The visual jump of the manometer needle may represent a sub-auditory volume of blood flowing through the monitored artery beneath the stethoscope. Alternatively, the jump may represent pressure changes transmitted through the cuff to the manometer as the pulsatile blood flow arrives in vessels at the point of vascular occlusion (4). These pulsations of pressure seen on the manometer describe the initial oscillations that precede the point of maximal oscillation corresponding to the “gold standard” of systolic blood pressure measures – intra-arterial systolic pressure (12). It was the initial, not maximal, jump (oscillation) that was recorded in the current study. Whereas, proprietary computer algorithms on which the oscillometric blood pressure assessment technique is based differ in regard to which magnitude of oscillation is determined as the SBP (4, 12).

Proper and accurate assessment of resting blood pressure is an important skill taught in most exercise science programs. During that training, it is important that students learn that the auditory/auscultated SBP values are more accurate than the visual jump in all instances. Client safety relies on accurate blood pressure assessment before, during, and after aerobic capacity testing. Systolic blood pressure is expected to increase from baseline in response to increasing exercise intensities and decrease toward baseline as the workload is reduced and the test stopped. Relative blood pressure-related contraindications to maximal exertion exercise need to be ruled out before testing begins (13). Likewise, a drop in SBP during a maximal exertion exercise test may warrant test termination. This determination relies on the baseline blood pressure values taken with the client in the posture required for the exercise test (i.e. seated for cycling) (13). Personal trainers and fitness professionals who periodically assess their client’s blood pressure can determine if the prescribed exercise program is having the desired effect or is in need of modification. Therefore, it is recommended that students repeatedly practice with trained and skilled technicians until accurate auscultation of blood pressure is mastered (9). Use of visual jump SBP should be avoided except in emergency situations that impair ability to hear or to alert the technician that the auscultation value is not far away time-wise.
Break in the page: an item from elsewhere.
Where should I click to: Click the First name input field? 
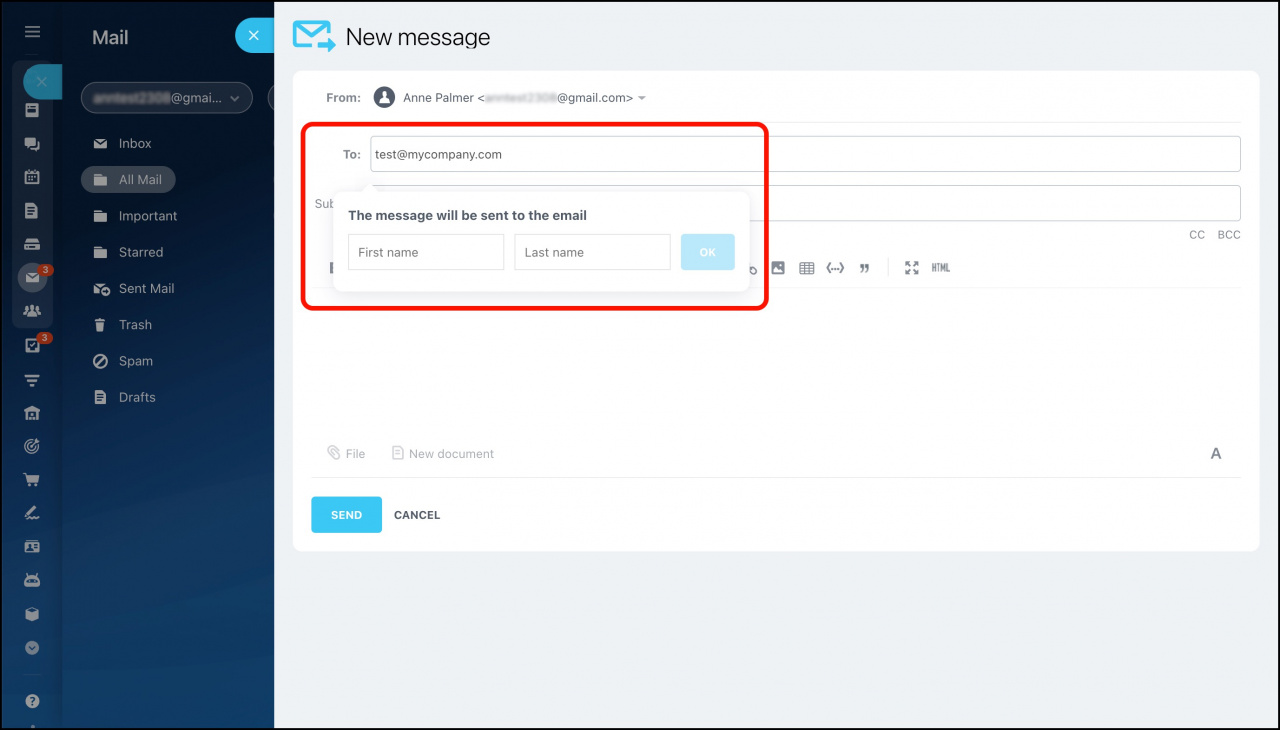(425, 252)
Limitations of the current study could be reduced by using a teaching stethoscope with two sets of ear pieces and scheduling appointments so simultaneous determinations could be made by two of the similarly-trained technicians. The American College of Sports Medicine recommends a minimum of 1 minute elapse between inflation-deflation cycles (13), but our inter-trial assessment time lapse was shorter. Thus, there is a possibility that this may have introduced some error in the second reading within each arm.

Ultimately, in the situations in which the visual jump of the manometer needle might be used to identify SBP (e.g. riding in back of an ambulance, loud environment, poor hearing acuity, lack of functioning stethoscope), the value recorded should be identified as an estimate only and in need of reassessment via a more precise method such as auscultation.